Requirements
Retype everything in the material from the line containing "Where should I" down to the line containing "[x=745, y=237]", both of those lines included, and leave the pictures out of your answer.

Input rows
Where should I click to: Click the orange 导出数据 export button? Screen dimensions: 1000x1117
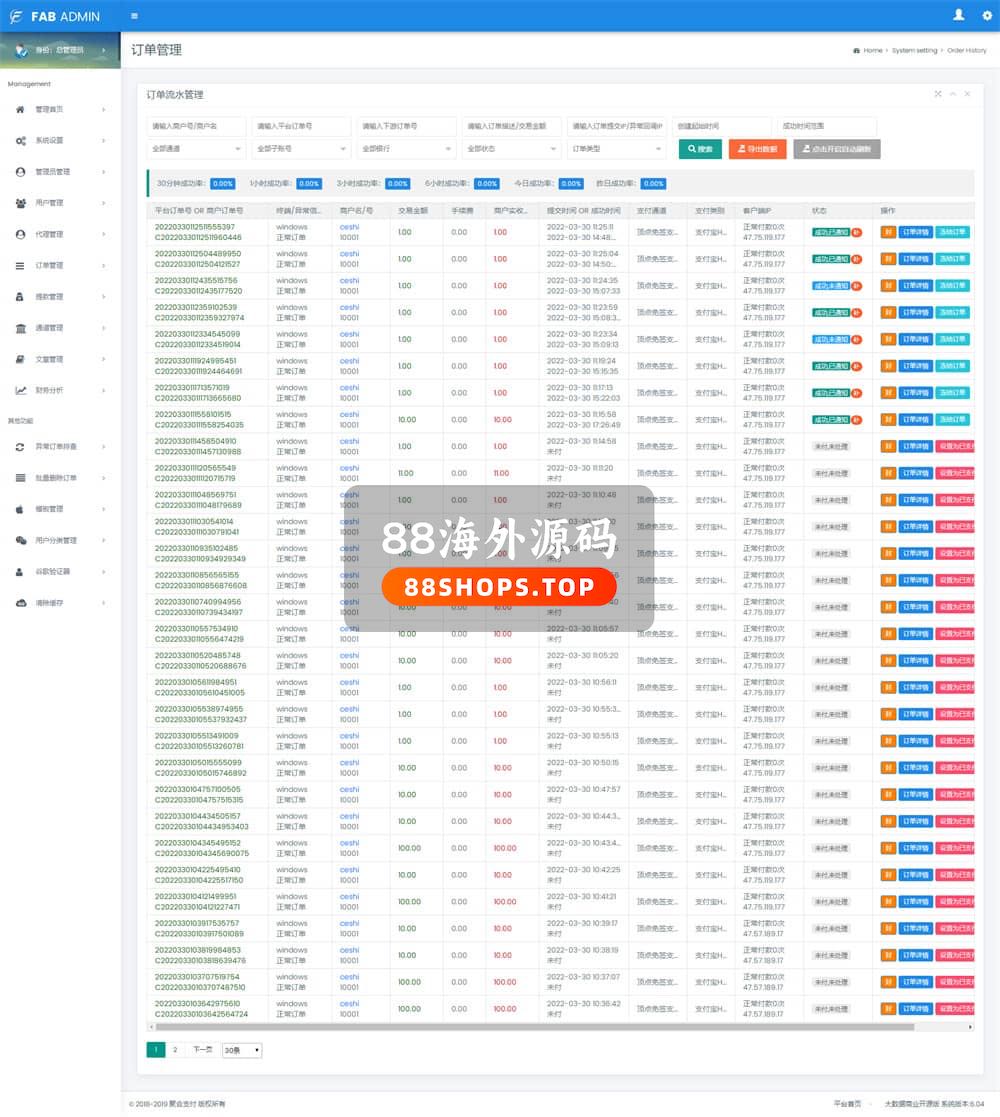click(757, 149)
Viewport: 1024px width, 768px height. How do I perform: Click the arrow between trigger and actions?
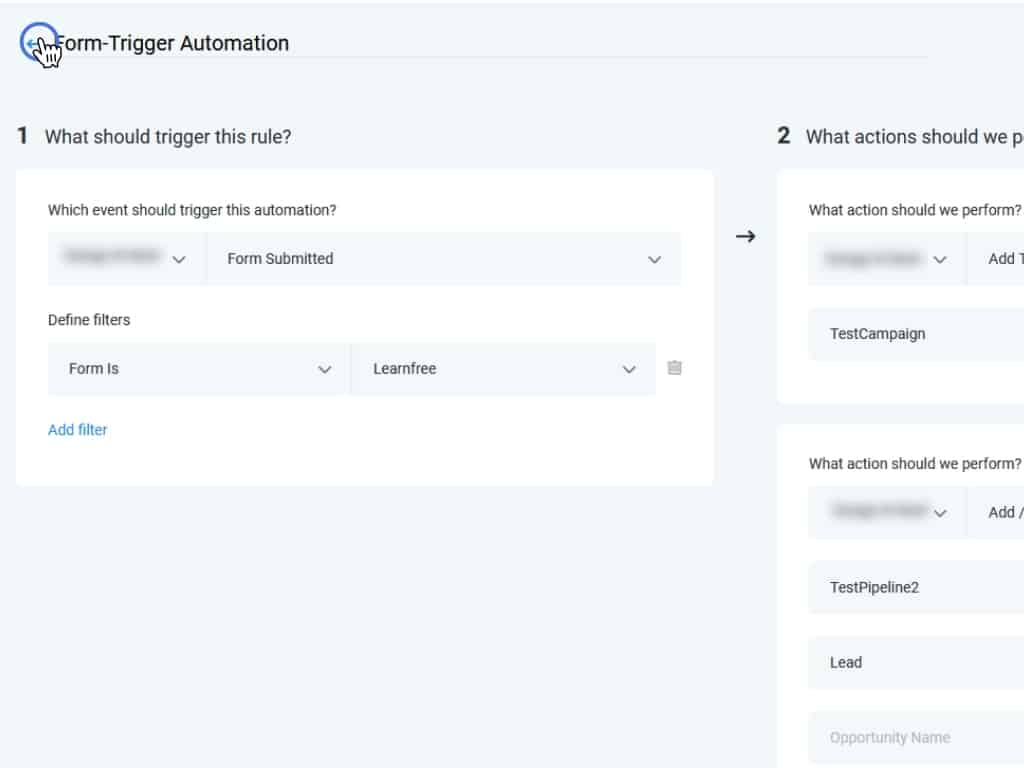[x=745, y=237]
...
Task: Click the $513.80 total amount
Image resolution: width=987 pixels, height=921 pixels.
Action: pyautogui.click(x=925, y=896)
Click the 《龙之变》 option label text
--
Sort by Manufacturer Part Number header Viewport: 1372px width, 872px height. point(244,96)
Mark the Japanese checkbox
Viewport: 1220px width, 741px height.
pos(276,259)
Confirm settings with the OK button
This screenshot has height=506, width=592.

Answer for this exercise
Where should I click to: Click the orange 导出数据 export button? Screen dimensions: 1000x1117
click(757, 149)
Viewport: 1024px width, 768px height. How do I perform: Click the arrow between trigger and actions?
[x=745, y=237]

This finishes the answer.